___ 页面

扰动损失Perturbation loss

密度图 $Z$ 本质上为exemplers和图像的关联响应（卷积）图。
而exemplers周围的密度值理想情况下也会是一个高斯分布，所以不满足这个分布的情况就会有Loss。
$G_{h×w}$ 为尺寸是 $h \times w$ 的2D高斯分布图。
预测最终所用的联合适应损失(adaptation loss)是Min-Count loss和Perturbation loss的加权和。

在这里插入图片描述

def PerturbationLoss(output, boxes, sigma=8, use_gpu=True):
    Loss = 0.
    if boxes.shape[1] > 1:
        boxes = boxes.squeeze()
        # 遍历每一个提供的bbox
        for tempBoxes in boxes.squeeze():
            y1 = int(tempBoxes[1])
            y2 = int(tempBoxes[3])
            x1 = int(tempBoxes[2])
            x2 = int(tempBoxes[4])
            out = output[:, :, y1:y2, x1:x2]
            # 作者认为预测密度图会围绕bbox呈Gaussian分布，所以不满足这个分布的情况就会有Loss
            GaussKernel = matlab_style_gauss2D(shape=(out.shape[2], out.shape[3]), sigma=sigma)
            GaussKernel = torch.from_numpy(GaussKernel).float()
            if use_gpu:
                GaussKernel = GaussKernel.cuda()
            Loss += F.mse_loss(out.squeeze(), GaussKernel)
    else:
        boxes = boxes.squeeze()

______

任务内容.
请一字不差地重新录入扰动损失这段文字中从“# 遍历每一个提供的bbox”一直到“Loss += F.mse_loss(out.squeeze(), GaussKernel)”的全部内容。 这些数据行在此不起任何作用。

___ 数据行

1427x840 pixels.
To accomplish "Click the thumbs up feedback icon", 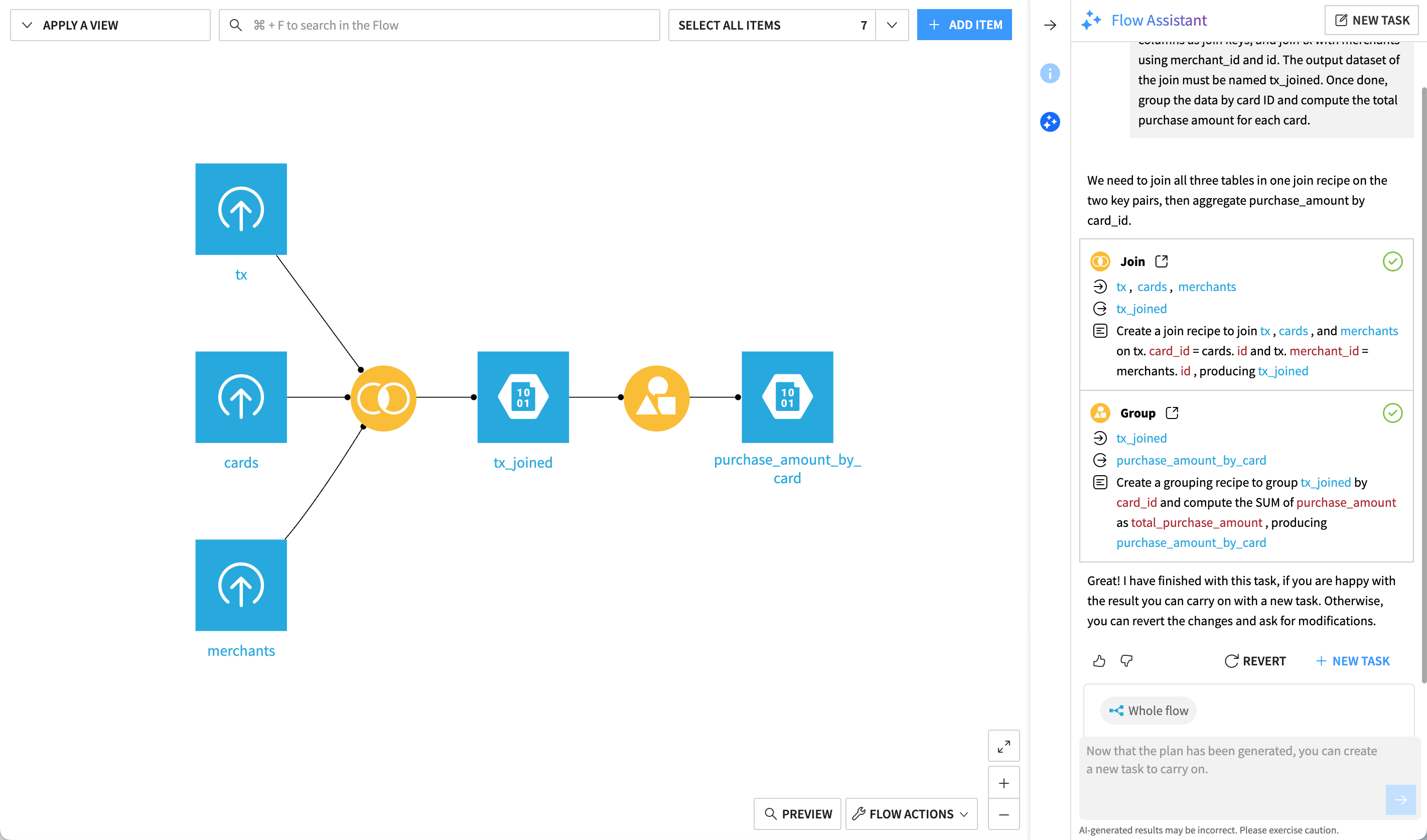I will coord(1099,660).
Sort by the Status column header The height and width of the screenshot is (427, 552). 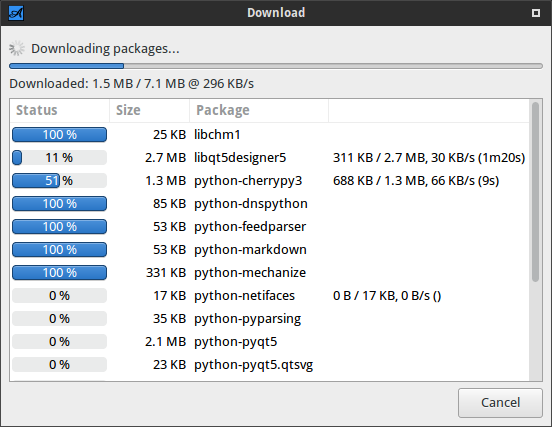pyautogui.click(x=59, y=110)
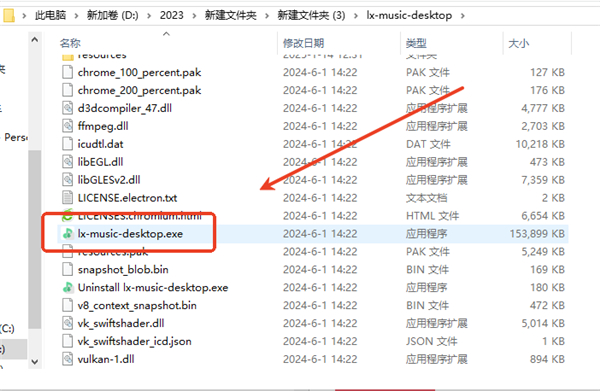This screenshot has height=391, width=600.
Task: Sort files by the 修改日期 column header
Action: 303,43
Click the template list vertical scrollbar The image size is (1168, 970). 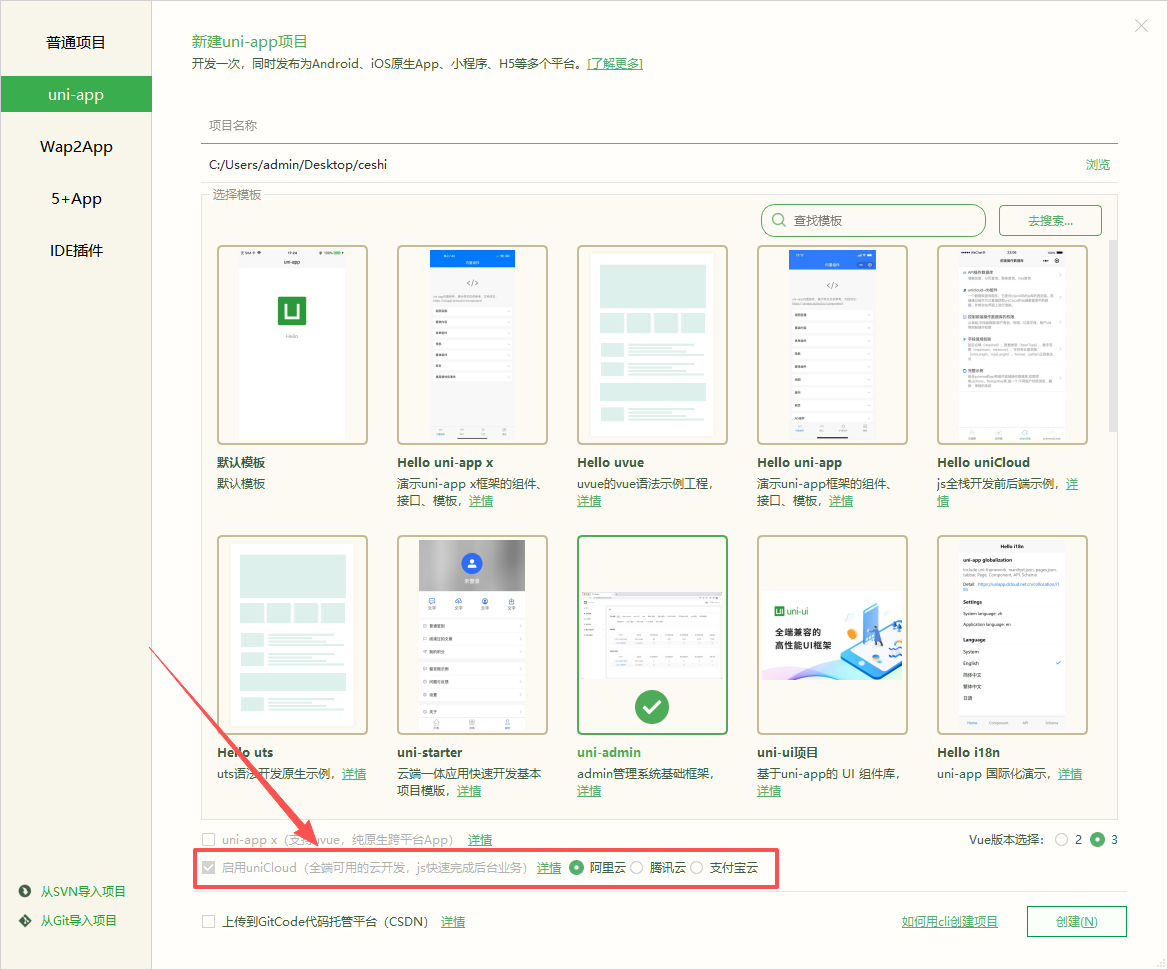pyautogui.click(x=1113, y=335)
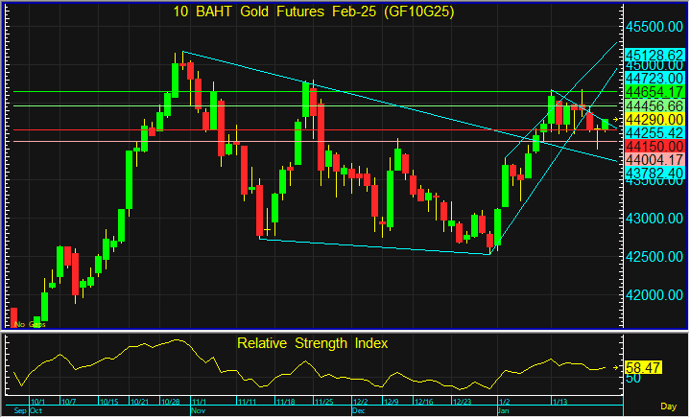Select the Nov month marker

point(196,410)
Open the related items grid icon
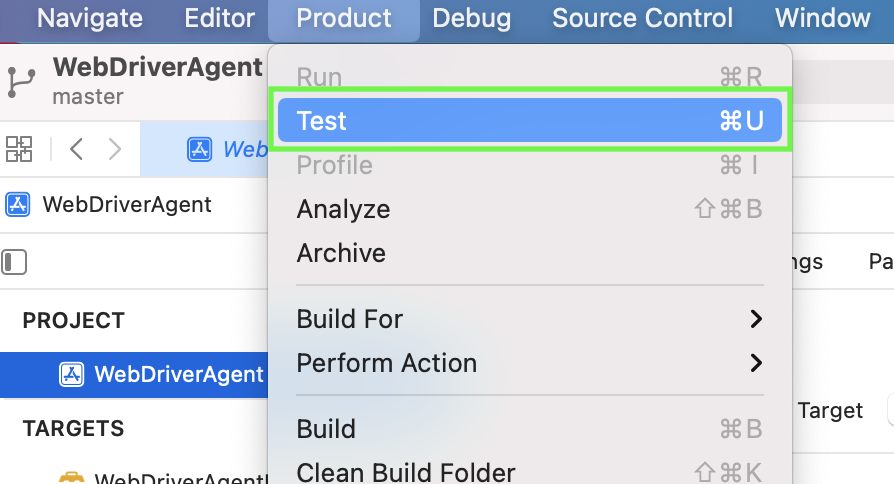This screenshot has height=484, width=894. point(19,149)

______

书面回答.
# 遍历每一个提供的bbox
        for tempBoxes in boxes.squeeze():
            y1 = int(tempBoxes[1])
            y2 = int(tempBoxes[3])
            x1 = int(tempBoxes[2])
            x2 = int(tempBoxes[4])
            out = output[:, :, y1:y2, x1:x2]
            # 作者认为预测密度图会围绕bbox呈Gaussian分布，所以不满足这个分布的情况就会有Loss
            GaussKernel = matlab_style_gauss2D(shape=(out.shape[2], out.shape[3]), sigma=sigma)
            GaussKernel = torch.from_numpy(GaussKernel).float()
            if use_gpu:
                GaussKernel = GaussKernel.cuda()
            Loss += F.mse_loss(out.squeeze(), GaussKernel)